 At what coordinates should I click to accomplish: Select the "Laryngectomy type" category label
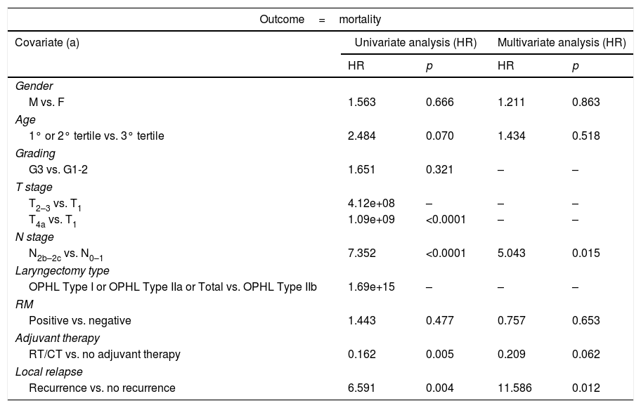[x=62, y=270]
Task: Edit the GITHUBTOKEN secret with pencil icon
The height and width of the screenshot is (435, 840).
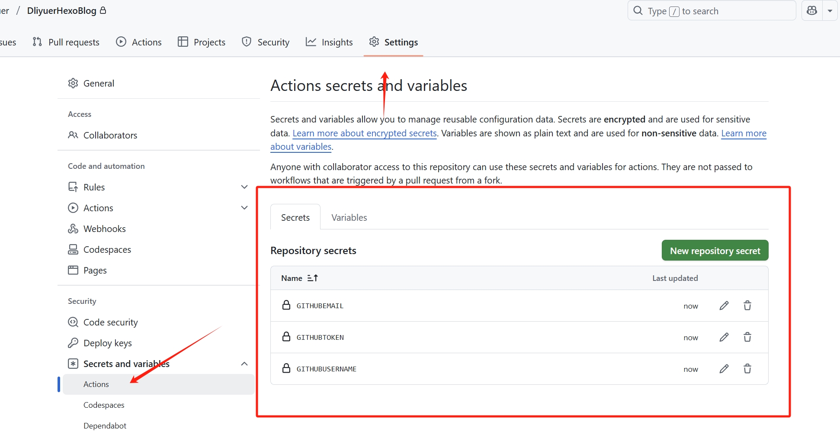Action: (x=724, y=337)
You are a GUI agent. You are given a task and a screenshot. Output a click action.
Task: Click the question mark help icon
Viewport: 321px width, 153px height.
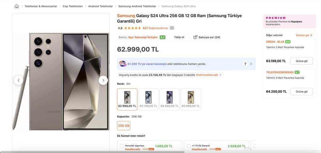click(x=245, y=64)
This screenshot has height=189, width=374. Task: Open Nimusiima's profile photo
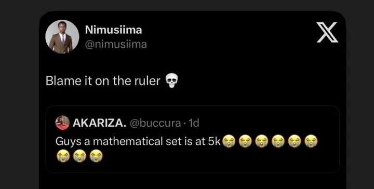pyautogui.click(x=62, y=36)
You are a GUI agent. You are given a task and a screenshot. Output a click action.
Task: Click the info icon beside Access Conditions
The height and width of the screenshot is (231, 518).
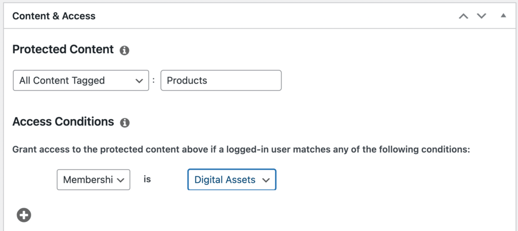pos(124,123)
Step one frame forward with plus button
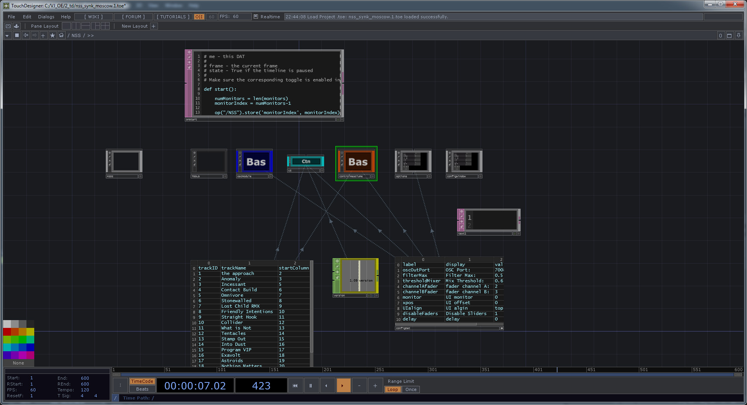Viewport: 747px width, 405px height. 375,386
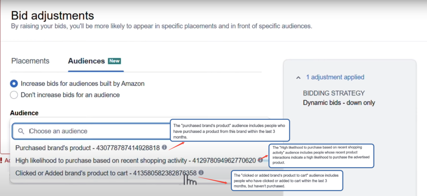Image resolution: width=427 pixels, height=196 pixels.
Task: Collapse the adjustment summary using the chevron
Action: pos(298,77)
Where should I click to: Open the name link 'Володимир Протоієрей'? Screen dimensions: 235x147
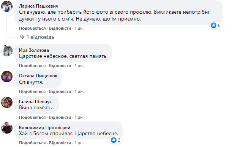coord(45,128)
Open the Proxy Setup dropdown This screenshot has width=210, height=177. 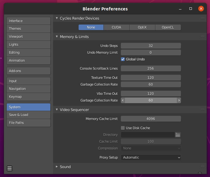point(151,157)
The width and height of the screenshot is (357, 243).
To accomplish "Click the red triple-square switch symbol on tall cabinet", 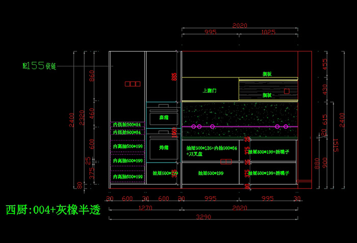I will [x=132, y=84].

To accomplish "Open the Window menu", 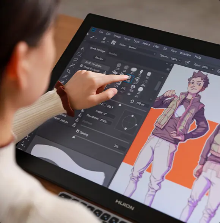I will click(185, 54).
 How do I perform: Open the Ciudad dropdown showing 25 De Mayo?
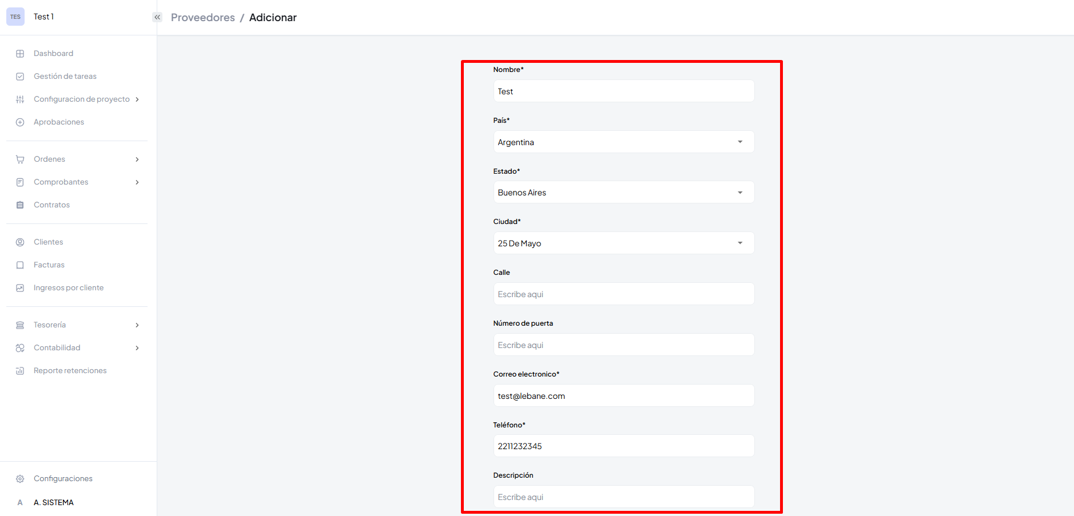(623, 243)
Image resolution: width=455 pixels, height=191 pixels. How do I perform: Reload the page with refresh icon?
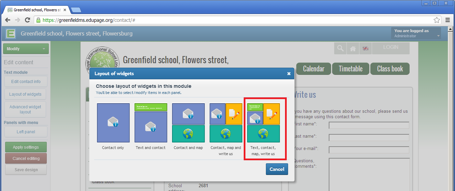pyautogui.click(x=28, y=20)
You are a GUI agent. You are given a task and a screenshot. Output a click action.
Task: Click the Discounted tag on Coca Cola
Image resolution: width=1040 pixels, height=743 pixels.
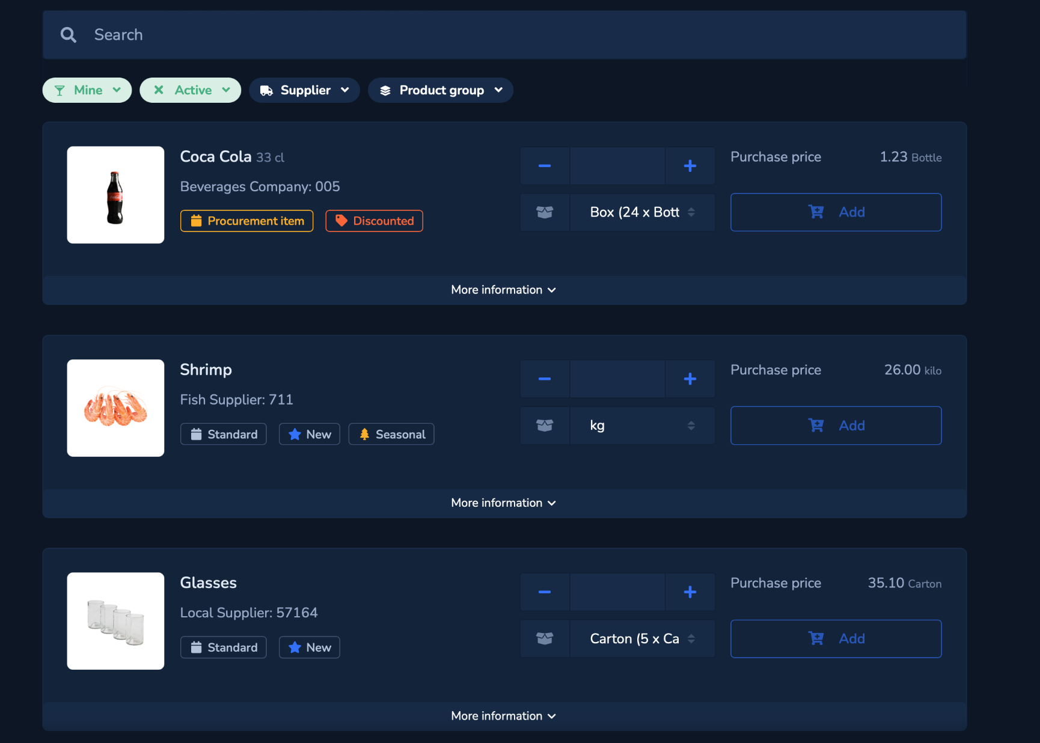pos(375,221)
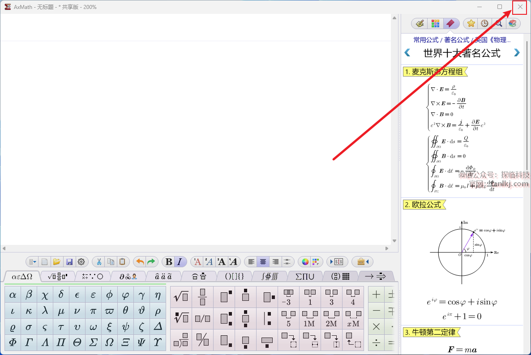The width and height of the screenshot is (531, 355).
Task: Open settings via the gear icon
Action: coord(81,262)
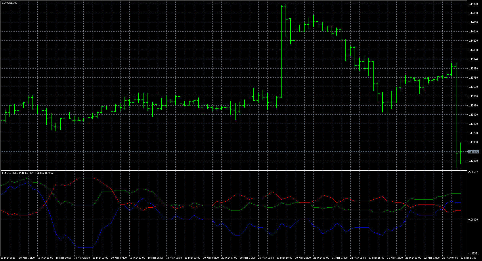Select the 1.13760 level on price scale
This screenshot has width=482, height=261.
click(x=473, y=78)
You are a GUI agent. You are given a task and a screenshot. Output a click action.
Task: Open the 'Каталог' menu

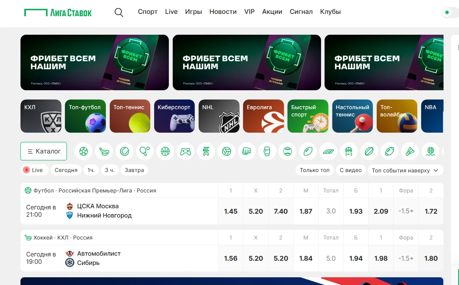tap(44, 151)
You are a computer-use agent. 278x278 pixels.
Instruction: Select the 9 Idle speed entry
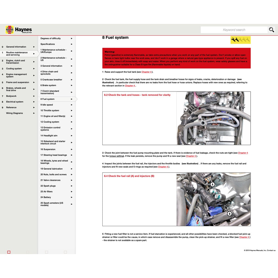47,105
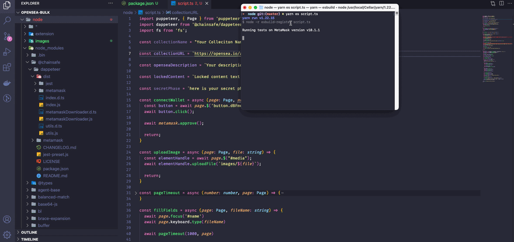Split the editor to the right
Screen dimensions: 514x242
click(501, 3)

WORK TO BE COMPLETED: Omit the pictures, then repeat exactly each line from the beginning of the listing through the line with "Task: Click the info".

COMPLETED EXERCISE:
 At what coordinates should I click to accomplish: Select the "Laryngectomy type" category label
[x=62, y=270]
Task: Edit the GITHUBTOKEN secret with pencil icon
The height and width of the screenshot is (435, 840).
Action: (x=724, y=337)
You are a GUI agent. You are given a task and a screenshot. Output a click action.
Task: Click the question mark help icon
Viewport: 321px width, 153px height.
click(x=245, y=64)
This screenshot has height=189, width=374. Task: Open Nimusiima's profile photo
pyautogui.click(x=62, y=36)
You are a GUI agent. You are given a task and a screenshot. Output a click action.
Task: Click the info icon beside Access Conditions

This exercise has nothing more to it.